WHAT IS EXPECTED —
Leaving out all pictures, transcribe exactly the lines between the line with "Show iCloud tabs via the cloud icon" and the last line of the records below, both included.

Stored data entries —
--------------------

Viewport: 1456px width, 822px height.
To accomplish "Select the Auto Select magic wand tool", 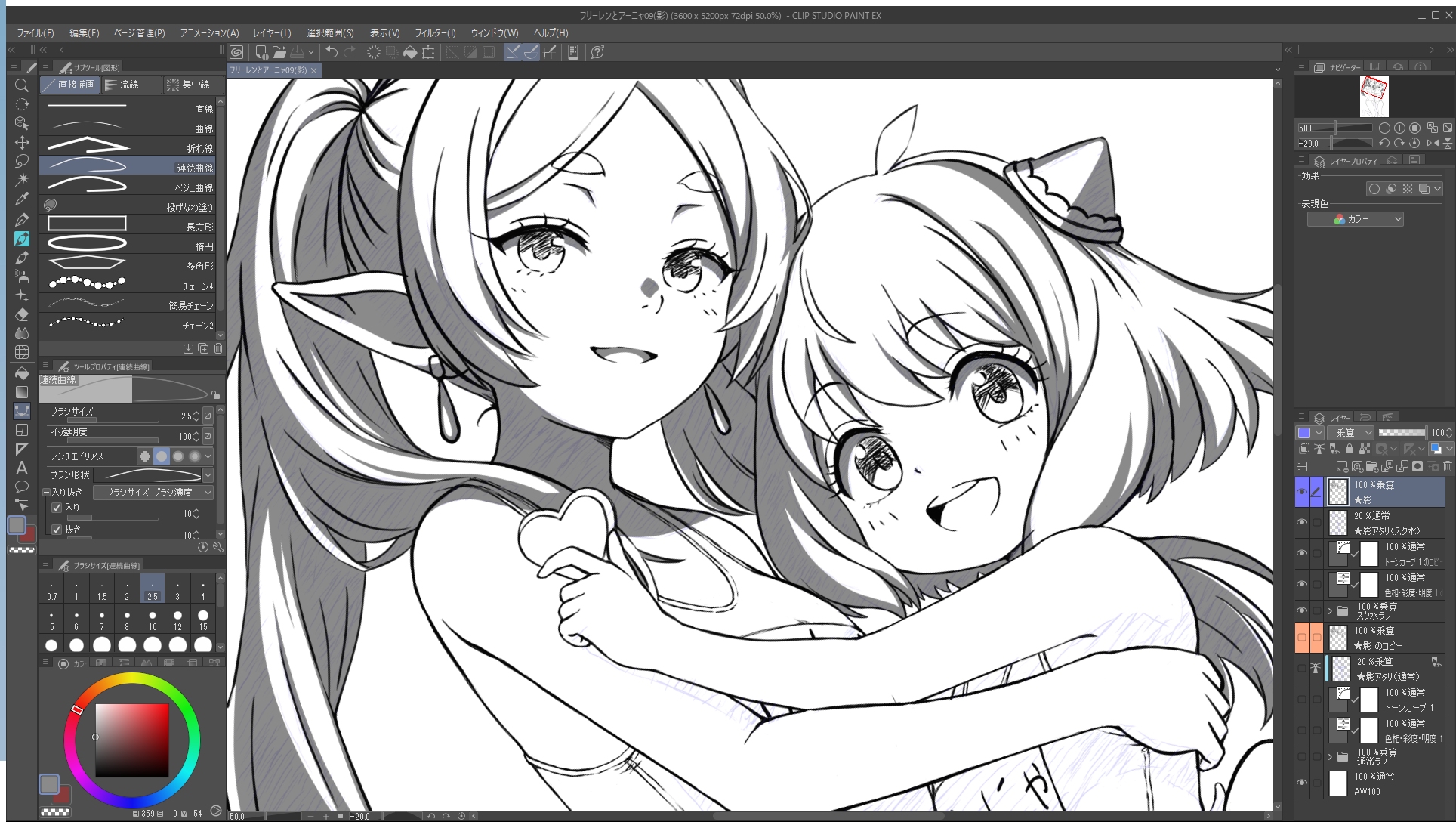I will 22,179.
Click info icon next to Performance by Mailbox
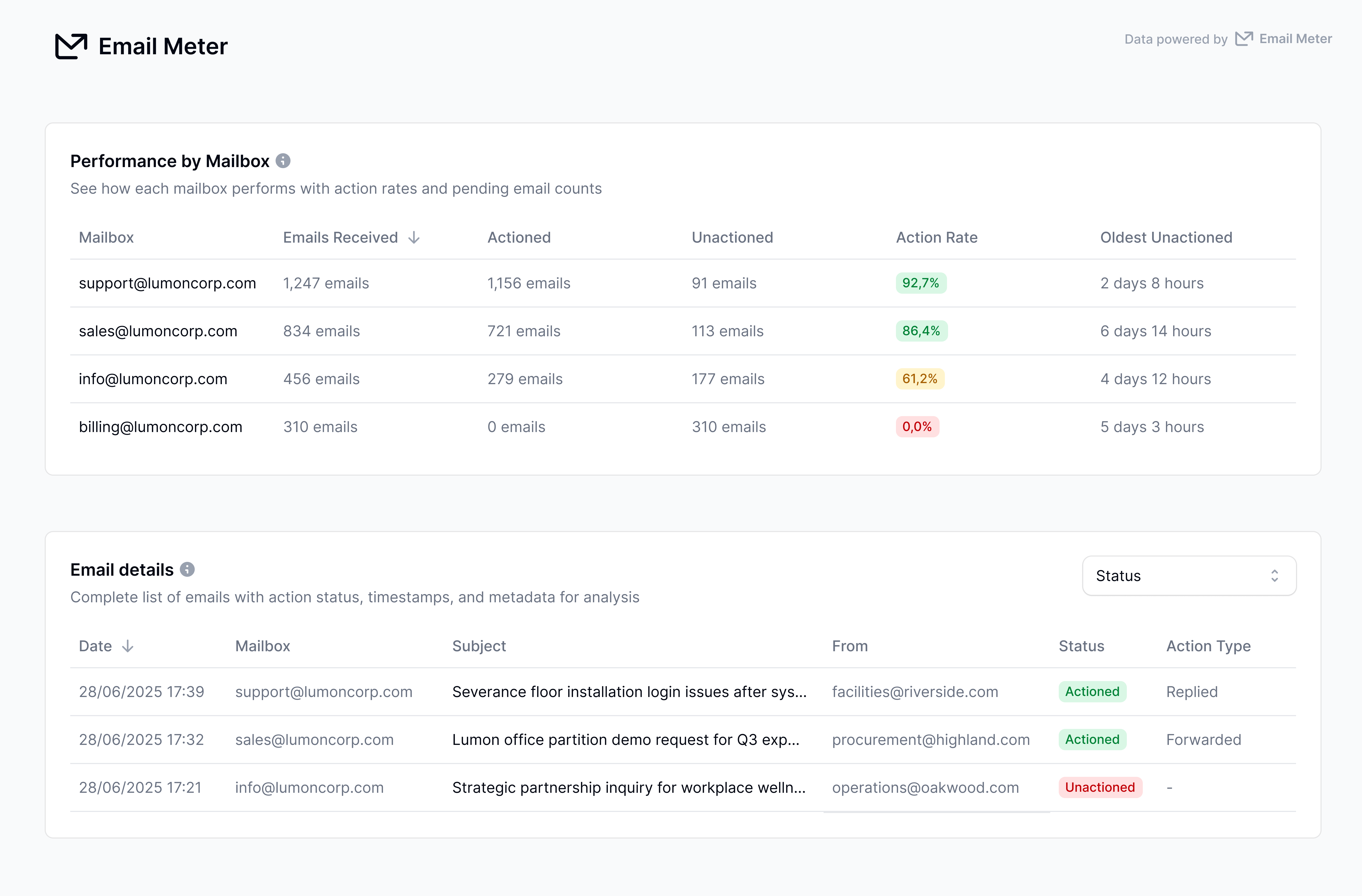The image size is (1362, 896). pyautogui.click(x=283, y=161)
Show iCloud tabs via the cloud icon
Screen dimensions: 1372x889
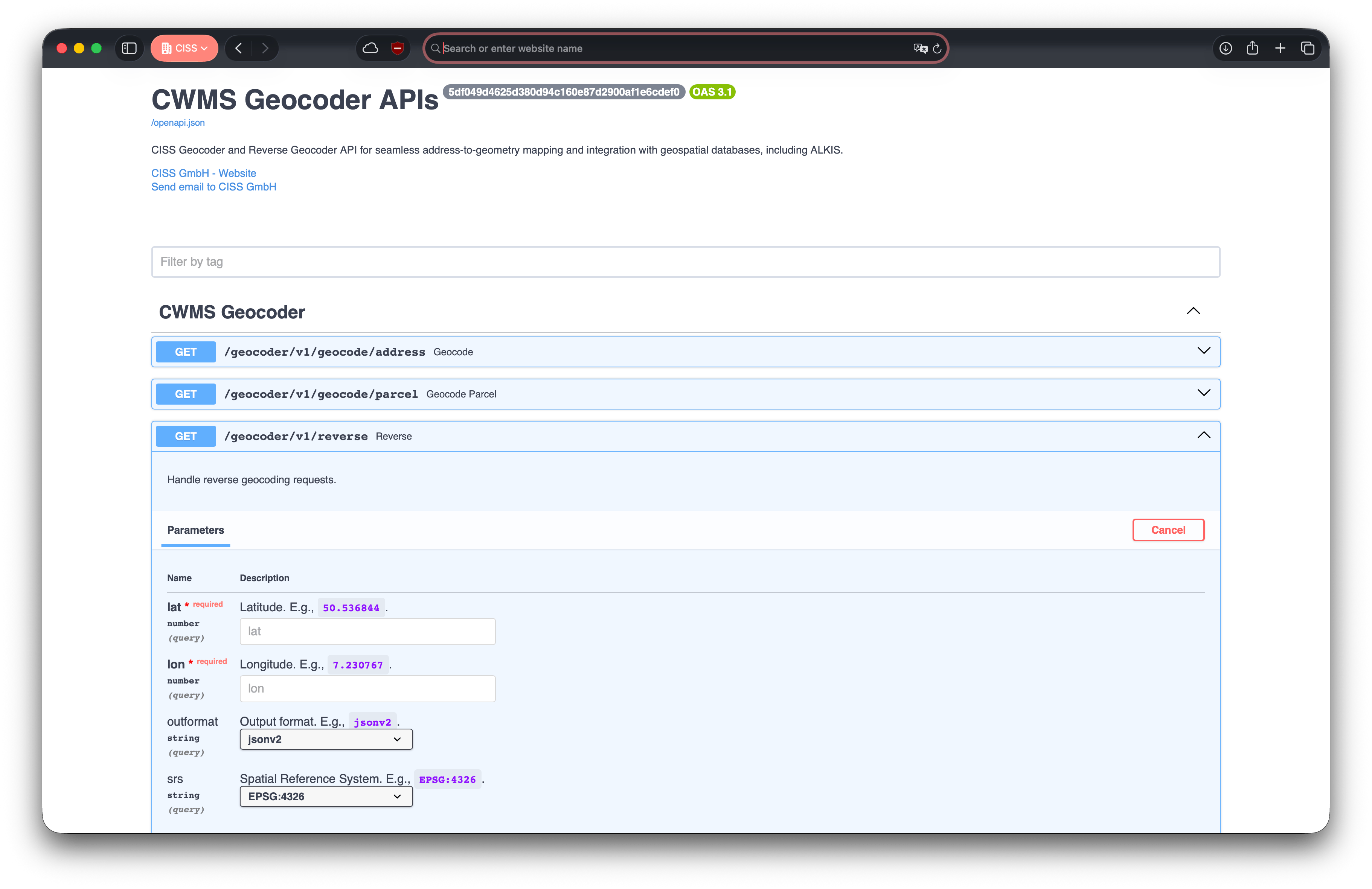(x=370, y=48)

--------------------

TASK RESPONSE —
Show iCloud tabs via the cloud icon
Screen dimensions: 1372x889
(x=370, y=48)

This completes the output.